(PROVIDED ENTRIES begins)

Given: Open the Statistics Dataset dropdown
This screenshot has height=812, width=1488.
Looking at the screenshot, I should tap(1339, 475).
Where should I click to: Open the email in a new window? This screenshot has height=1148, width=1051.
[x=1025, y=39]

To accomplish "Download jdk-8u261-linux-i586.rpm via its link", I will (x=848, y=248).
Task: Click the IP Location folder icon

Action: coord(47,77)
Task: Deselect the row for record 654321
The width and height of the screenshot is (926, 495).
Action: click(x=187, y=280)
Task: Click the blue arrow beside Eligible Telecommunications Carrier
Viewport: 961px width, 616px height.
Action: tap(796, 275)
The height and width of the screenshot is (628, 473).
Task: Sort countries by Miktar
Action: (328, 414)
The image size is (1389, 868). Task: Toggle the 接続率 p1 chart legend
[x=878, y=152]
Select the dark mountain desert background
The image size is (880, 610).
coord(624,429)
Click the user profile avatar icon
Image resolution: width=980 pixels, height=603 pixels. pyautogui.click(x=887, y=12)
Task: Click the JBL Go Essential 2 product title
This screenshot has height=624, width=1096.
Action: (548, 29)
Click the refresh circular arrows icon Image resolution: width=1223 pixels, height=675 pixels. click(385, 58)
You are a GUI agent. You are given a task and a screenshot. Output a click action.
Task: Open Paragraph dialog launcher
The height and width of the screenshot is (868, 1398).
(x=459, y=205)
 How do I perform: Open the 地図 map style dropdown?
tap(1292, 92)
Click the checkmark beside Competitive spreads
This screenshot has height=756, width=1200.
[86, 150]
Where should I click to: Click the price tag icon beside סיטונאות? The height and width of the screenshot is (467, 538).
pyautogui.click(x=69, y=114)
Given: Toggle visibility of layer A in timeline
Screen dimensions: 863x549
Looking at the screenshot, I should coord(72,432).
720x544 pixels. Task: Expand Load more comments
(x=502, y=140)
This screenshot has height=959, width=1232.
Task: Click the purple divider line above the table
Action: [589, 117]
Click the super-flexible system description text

(PROVIDED ENTRIES ends)

BRIEF |
The line with "The height and width of the screenshot is (868, 1398)." and all the lines after it in the records above are to be output exactly, with nothing added.

WRITTEN RESPONSE |
The height and width of the screenshot is (868, 1398).
(x=459, y=205)
 How do I perform: Open the 地図 map style dropdown?
tap(1292, 92)
Click the checkmark beside Competitive spreads
This screenshot has height=756, width=1200.
[86, 150]
Where should I click to: Click the price tag icon beside סיטונאות? The height and width of the screenshot is (467, 538).
pyautogui.click(x=69, y=114)
Given: Toggle visibility of layer A in timeline
Screen dimensions: 863x549
Looking at the screenshot, I should coord(72,432).
720x544 pixels. Task: Expand Load more comments
(x=502, y=140)
This screenshot has height=959, width=1232.
Task: Click the purple divider line above the table
Action: [589, 117]
Click the super-flexible system description text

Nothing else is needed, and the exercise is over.